PROBLEM TO SOLVE :: Reproduce the listing from the line with "Task: Click the Gühring Navigator logo" up to and including the line with "Looking at the screenshot, I should [x=245, y=348].", swapping "GUI agent" for "UI agent" and leaving everything else unchanged.

MATERIAL FOR THIS TASK ::

::::::::

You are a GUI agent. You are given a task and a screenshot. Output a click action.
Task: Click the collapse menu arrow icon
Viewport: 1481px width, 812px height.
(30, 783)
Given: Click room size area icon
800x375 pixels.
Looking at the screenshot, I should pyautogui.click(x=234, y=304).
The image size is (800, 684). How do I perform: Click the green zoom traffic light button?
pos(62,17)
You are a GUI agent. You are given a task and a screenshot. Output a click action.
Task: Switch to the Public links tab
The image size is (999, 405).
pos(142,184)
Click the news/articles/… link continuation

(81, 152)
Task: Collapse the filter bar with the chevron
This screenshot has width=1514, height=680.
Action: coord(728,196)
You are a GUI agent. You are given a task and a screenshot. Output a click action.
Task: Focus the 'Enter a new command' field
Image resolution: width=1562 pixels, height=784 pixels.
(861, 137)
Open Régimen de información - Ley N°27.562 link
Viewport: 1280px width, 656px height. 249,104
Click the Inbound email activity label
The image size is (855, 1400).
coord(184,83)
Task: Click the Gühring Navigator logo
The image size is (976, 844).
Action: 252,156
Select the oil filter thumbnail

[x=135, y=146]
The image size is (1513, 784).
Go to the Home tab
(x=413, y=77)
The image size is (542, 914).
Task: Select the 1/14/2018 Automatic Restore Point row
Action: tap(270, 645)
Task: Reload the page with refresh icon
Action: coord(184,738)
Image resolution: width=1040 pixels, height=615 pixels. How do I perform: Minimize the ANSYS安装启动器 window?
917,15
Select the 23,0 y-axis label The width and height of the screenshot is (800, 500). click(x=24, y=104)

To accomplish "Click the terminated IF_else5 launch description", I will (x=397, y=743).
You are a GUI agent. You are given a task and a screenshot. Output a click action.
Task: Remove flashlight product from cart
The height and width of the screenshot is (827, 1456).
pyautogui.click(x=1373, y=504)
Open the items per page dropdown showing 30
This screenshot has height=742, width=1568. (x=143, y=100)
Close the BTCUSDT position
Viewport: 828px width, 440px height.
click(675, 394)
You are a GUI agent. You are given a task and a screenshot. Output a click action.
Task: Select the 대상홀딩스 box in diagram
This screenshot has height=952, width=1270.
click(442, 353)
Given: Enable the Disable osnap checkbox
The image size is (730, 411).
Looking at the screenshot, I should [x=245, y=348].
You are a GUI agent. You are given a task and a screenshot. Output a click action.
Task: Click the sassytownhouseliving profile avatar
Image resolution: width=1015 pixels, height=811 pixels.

::::::::

TASK OUTPUT ::
Task: Click the Gühring Navigator logo
The image size is (976, 844).
Action: 252,156
Select the oil filter thumbnail

[x=135, y=146]
The image size is (1513, 784).
Go to the Home tab
(x=413, y=77)
The image size is (542, 914).
Task: Select the 1/14/2018 Automatic Restore Point row
Action: tap(270, 645)
Task: Reload the page with refresh icon
Action: coord(184,738)
Image resolution: width=1040 pixels, height=615 pixels. How do I perform: Minimize the ANSYS安装启动器 window?
917,15
Select the 23,0 y-axis label The width and height of the screenshot is (800, 500). click(x=24, y=104)

To accomplish "Click the terminated IF_else5 launch description", I will (x=397, y=743).
You are a UI agent. You are given a task and a screenshot. Output a click action.
Task: Remove flashlight product from cart
The height and width of the screenshot is (827, 1456).
pyautogui.click(x=1373, y=504)
Open the items per page dropdown showing 30
This screenshot has height=742, width=1568. (x=143, y=100)
Close the BTCUSDT position
Viewport: 828px width, 440px height.
click(675, 394)
You are a UI agent. You are given a task and a screenshot. Output a click action.
Task: Select the 대상홀딩스 box in diagram
This screenshot has height=952, width=1270.
click(442, 353)
Given: Enable the Disable osnap checkbox
The image size is (730, 411).
Looking at the screenshot, I should [x=245, y=348].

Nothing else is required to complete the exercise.